Output the full listing exactly, character for character.

**RECORDS FOR THIS TASK**:
──────

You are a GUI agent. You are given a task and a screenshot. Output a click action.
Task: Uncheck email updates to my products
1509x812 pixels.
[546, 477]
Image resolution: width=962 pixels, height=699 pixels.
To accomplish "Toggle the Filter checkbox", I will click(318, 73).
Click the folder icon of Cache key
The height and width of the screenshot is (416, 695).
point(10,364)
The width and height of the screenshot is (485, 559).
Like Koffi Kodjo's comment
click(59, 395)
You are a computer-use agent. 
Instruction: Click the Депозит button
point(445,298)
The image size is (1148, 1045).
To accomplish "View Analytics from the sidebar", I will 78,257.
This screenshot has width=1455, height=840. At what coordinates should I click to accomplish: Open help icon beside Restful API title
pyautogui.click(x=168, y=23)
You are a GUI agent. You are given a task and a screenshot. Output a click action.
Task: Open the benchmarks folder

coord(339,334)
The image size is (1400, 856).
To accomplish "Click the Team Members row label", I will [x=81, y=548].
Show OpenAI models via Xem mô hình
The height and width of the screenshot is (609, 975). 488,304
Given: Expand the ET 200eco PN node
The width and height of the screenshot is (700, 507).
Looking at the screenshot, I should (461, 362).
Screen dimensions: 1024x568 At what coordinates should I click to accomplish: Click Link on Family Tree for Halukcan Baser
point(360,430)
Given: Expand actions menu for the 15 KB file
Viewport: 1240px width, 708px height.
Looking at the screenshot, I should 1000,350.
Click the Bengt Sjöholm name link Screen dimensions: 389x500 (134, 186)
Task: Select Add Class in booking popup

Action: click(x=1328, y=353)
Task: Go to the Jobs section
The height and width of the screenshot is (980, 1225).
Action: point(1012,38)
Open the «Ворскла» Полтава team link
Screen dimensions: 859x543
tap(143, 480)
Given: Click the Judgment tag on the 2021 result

──────

**EXERCISE SOLUTION**:
You are a GUI agent. You are given a task and a screenshot. Output a click action.
Task: Uncheck email updates to my products
1509x812 pixels.
[546, 477]
Image resolution: width=962 pixels, height=699 pixels.
To accomplish "Toggle the Filter checkbox", I will click(318, 73).
Click the folder icon of Cache key
The height and width of the screenshot is (416, 695).
point(10,364)
The width and height of the screenshot is (485, 559).
Like Koffi Kodjo's comment
click(59, 395)
You are a computer-use agent. 
Instruction: Click the Депозит button
point(445,298)
The image size is (1148, 1045).
To accomplish "View Analytics from the sidebar", I will 78,257.
This screenshot has width=1455, height=840. At what coordinates should I click to accomplish: Open help icon beside Restful API title
pyautogui.click(x=168, y=23)
You are a GUI agent. You are given a task and a screenshot. Output a click action.
Task: Open the benchmarks folder

coord(339,334)
The image size is (1400, 856).
To accomplish "Click the Team Members row label", I will [x=81, y=548].
Show OpenAI models via Xem mô hình
The height and width of the screenshot is (609, 975). 488,304
Given: Expand the ET 200eco PN node
The width and height of the screenshot is (700, 507).
Looking at the screenshot, I should (461, 362).
Screen dimensions: 1024x568 At what coordinates should I click to accomplish: Click Link on Family Tree for Halukcan Baser
point(360,430)
Given: Expand actions menu for the 15 KB file
Viewport: 1240px width, 708px height.
Looking at the screenshot, I should 1000,350.
Click the Bengt Sjöholm name link Screen dimensions: 389x500 (134, 186)
Task: Select Add Class in booking popup

Action: click(x=1328, y=353)
Task: Go to the Jobs section
The height and width of the screenshot is (980, 1225).
Action: point(1012,38)
Open the «Ворскла» Полтава team link
Screen dimensions: 859x543
tap(143, 480)
Given: Click the Judgment tag on the 2021 result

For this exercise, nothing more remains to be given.